Fewer immigrants hurt colleges
At Wright State University in Ohio, the French horn and tuba professors are out. So is the accomplished swimming team. At Kansas State, Italian classes are going the way of the Roman Empire. And at the University of Central Missouri, The Muleskinner, the biweekly campus newspaper, is publishing online-only this year, saving $35,000 in printing costs.
Just as many universities believed that the financial wreckage left by the 2008 recession was behind them, campuses across the country have been forced to make new rounds of cuts, this time brought on, in large part, by a loss of international students.
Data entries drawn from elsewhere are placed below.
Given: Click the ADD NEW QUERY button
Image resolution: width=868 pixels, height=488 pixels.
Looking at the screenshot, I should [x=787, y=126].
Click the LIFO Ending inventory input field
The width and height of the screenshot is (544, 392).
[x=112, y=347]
Schools in the Midwest have been particularly hard hit — many of them nonflagship public universities that had come to rely heavily on tuition from foreign students, who generally pay more than in-state students.
The downturn follows a decade of explosive growth in foreign student enrollment, which now tops 1 million at U.S. colleges and educational training programs, and supplies $39 billion in revenue. International enrollment began to flatten in 2016, partly because of changing conditions abroad and the increasing lure of schools in Canada, Australia and other English-speaking countries.
And since President Donald Trump was elected, college administrators say, his rhetoric and more restrictive views on immigration have made the U.S. even less attractive to international students. The Trump administration is more closely scrutinizing visa applications, indefinitely banning travel from some countries and making it harder for foreign students to remain in the U.S. after graduation.
While government officials describe these as necessary national security measures, a number of U.S. colleges have been casualties of the policies.
“As you lose those students, then the tuition revenue is negatively impacted as well,” said Michael Godard, the interim provost at the University of Central Missouri, where 944 international students were enrolled in the fall, a decline of more than 1,500 from the previous year. “We’ve had to make some decisions, budgetary decisions, to adjust.”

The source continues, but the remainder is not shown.